• Activity: Look through the entries for the string "legend" and copy every line where it shows up.

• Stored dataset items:
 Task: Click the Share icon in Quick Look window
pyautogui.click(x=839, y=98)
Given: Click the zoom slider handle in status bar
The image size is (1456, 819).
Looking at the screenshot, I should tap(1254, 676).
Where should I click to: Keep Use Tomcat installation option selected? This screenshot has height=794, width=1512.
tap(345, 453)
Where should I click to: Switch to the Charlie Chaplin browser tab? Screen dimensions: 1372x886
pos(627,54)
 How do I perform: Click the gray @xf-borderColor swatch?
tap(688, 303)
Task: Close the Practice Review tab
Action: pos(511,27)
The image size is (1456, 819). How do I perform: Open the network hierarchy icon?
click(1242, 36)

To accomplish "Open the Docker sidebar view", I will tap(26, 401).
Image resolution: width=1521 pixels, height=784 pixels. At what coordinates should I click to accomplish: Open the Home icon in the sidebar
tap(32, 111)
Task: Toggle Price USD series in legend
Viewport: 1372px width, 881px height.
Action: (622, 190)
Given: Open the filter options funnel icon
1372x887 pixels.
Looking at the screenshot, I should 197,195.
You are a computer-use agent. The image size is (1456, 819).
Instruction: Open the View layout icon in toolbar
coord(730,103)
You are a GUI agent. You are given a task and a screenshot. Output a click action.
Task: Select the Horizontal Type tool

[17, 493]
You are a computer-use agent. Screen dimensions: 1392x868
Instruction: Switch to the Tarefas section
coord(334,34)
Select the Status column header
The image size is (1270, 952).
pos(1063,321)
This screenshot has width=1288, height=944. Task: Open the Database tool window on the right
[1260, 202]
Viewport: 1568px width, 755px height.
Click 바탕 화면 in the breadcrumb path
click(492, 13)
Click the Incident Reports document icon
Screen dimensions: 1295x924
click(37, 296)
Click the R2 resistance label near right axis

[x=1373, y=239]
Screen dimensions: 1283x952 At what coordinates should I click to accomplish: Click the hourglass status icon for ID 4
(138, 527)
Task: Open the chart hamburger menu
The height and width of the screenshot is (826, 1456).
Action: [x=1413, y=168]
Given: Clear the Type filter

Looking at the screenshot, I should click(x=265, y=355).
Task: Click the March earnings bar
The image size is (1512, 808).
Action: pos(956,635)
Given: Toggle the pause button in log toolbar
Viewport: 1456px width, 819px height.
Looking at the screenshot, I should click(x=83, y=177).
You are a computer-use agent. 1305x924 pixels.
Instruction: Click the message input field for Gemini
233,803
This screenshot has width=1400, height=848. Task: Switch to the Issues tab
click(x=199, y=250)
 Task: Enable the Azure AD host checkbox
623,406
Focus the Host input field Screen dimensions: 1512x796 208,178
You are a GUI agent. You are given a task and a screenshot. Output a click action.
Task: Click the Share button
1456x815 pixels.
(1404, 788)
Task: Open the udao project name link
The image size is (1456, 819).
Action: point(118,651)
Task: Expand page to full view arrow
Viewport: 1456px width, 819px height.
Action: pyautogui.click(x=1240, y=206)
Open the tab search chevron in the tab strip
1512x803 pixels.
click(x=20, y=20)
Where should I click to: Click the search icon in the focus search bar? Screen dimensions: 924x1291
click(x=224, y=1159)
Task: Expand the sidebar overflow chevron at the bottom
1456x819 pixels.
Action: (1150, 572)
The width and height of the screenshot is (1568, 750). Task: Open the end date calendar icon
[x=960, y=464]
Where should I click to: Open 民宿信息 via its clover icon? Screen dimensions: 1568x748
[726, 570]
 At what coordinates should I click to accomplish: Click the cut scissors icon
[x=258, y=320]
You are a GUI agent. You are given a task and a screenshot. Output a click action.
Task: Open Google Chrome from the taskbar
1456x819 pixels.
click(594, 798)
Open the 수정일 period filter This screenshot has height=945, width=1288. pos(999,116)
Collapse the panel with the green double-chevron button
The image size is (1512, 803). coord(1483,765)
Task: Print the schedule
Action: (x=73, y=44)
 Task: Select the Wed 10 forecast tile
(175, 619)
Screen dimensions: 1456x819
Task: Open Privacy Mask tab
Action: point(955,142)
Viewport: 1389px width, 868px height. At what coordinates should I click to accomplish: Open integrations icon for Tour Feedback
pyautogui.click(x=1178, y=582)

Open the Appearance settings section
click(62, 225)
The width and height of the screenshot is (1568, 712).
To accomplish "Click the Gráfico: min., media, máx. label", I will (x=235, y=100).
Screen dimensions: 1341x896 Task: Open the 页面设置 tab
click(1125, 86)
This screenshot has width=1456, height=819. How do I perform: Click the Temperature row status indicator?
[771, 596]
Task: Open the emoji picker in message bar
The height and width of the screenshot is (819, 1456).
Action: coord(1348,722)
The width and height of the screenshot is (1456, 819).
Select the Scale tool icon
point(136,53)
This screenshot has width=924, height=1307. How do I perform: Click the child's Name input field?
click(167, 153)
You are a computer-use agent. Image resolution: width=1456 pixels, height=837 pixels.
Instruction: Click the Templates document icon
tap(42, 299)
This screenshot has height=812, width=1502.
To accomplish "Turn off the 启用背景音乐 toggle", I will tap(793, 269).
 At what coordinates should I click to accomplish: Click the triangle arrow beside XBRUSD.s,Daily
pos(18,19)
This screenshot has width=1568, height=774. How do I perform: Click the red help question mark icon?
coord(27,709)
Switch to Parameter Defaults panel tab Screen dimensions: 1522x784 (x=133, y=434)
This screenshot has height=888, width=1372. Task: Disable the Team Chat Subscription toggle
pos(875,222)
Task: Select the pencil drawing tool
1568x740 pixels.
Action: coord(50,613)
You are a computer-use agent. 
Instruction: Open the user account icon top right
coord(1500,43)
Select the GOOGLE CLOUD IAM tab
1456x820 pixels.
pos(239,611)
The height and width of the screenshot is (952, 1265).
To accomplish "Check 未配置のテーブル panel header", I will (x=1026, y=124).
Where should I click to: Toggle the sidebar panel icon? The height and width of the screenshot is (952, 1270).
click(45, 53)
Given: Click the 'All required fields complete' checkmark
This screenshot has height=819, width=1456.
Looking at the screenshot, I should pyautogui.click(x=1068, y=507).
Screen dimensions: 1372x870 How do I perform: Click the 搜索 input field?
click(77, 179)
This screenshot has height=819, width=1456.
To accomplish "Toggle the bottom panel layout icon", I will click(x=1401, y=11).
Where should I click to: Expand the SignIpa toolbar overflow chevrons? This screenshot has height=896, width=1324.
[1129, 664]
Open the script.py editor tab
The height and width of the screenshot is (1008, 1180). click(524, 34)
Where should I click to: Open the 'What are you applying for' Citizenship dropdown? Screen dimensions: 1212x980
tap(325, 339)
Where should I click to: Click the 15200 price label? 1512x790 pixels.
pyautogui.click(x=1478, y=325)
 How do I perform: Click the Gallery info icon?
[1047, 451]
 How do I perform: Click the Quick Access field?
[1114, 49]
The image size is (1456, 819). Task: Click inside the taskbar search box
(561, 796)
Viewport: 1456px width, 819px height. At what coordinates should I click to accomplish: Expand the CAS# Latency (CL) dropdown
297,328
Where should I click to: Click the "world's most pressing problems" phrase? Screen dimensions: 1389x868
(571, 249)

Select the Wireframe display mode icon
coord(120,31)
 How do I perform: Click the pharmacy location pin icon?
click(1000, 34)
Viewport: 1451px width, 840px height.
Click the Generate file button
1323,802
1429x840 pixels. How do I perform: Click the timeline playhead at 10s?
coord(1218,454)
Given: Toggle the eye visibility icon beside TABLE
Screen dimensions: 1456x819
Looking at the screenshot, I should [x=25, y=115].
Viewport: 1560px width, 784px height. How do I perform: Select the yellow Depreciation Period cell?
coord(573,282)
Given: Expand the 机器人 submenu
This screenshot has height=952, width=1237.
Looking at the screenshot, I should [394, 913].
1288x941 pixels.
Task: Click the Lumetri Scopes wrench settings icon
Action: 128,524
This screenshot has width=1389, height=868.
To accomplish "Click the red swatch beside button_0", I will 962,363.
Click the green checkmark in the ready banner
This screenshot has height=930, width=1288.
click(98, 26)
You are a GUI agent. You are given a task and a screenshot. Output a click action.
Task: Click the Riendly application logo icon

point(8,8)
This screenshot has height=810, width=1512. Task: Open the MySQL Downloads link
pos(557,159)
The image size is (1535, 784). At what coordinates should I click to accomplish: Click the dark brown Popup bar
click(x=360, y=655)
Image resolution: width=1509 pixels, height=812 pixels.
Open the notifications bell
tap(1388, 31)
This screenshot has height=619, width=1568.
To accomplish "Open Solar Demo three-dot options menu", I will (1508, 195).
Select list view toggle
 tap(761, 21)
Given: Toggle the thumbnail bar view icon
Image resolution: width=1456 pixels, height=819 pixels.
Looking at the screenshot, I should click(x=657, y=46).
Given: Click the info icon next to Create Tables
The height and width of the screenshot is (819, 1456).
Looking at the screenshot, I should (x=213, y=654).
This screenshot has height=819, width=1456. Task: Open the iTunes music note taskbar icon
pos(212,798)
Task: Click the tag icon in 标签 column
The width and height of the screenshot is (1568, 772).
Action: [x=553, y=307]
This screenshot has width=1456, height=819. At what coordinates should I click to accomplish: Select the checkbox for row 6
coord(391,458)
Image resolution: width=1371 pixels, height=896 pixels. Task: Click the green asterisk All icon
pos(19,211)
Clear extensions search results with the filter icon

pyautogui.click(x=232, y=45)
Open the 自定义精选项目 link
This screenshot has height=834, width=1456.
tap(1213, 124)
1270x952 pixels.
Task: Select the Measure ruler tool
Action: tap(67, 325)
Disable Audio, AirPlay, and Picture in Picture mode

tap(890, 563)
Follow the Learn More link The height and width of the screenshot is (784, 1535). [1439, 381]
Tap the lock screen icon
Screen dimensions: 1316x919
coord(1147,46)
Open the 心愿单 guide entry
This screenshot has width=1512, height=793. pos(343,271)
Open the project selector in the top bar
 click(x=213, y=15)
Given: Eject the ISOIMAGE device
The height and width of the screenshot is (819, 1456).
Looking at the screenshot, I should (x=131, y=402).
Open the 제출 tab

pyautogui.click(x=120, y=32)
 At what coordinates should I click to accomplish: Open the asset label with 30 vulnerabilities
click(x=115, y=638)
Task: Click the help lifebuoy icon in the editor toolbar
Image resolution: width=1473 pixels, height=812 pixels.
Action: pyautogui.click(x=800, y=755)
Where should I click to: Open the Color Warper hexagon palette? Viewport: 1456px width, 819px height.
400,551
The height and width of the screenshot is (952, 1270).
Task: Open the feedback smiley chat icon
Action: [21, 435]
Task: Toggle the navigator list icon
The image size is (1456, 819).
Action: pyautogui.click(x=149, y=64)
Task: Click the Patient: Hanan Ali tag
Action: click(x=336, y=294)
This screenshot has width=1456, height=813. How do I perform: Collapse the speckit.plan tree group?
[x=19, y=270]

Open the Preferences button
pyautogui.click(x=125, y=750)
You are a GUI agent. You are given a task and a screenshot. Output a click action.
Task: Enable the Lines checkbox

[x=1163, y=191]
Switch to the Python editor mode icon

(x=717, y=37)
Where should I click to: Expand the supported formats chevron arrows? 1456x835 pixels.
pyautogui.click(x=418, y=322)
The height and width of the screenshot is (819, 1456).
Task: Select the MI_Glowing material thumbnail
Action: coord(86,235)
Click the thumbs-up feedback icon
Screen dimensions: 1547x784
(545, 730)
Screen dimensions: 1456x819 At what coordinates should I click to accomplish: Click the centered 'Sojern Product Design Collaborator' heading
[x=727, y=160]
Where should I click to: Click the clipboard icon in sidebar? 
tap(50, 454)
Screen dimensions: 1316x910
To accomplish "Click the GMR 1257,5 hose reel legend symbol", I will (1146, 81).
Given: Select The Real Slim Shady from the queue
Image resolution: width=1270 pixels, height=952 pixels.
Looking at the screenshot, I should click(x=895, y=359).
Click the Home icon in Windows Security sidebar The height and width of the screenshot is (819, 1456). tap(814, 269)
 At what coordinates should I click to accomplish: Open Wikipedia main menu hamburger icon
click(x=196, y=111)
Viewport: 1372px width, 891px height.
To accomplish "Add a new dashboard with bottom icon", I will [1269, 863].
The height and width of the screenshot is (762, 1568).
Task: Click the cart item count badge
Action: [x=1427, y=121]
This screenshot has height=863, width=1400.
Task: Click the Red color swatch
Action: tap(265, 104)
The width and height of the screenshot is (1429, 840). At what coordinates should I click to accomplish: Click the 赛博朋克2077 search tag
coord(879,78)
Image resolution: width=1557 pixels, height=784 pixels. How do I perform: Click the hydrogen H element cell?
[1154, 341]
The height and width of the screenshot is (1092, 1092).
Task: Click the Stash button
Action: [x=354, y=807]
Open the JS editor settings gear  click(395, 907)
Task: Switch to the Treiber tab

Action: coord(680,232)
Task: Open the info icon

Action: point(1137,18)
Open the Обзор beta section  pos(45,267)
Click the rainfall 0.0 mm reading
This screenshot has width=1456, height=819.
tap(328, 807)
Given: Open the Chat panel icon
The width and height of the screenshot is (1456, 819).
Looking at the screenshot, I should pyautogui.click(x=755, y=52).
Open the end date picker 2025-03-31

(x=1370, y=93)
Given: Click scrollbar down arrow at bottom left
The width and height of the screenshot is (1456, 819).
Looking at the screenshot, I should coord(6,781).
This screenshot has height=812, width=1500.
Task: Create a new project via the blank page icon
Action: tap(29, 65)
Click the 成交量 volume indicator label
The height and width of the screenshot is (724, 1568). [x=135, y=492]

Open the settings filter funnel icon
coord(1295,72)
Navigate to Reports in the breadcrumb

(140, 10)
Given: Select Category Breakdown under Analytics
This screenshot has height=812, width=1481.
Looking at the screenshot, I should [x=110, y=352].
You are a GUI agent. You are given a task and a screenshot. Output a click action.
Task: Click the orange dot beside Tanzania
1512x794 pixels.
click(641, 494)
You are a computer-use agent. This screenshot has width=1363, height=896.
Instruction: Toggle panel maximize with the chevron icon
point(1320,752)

• Answer to the problem:
Task: Toggle Price USD series in legend
To accomplish "Click the GMR 1257,5 hose reel legend symbol", I will (1146, 81).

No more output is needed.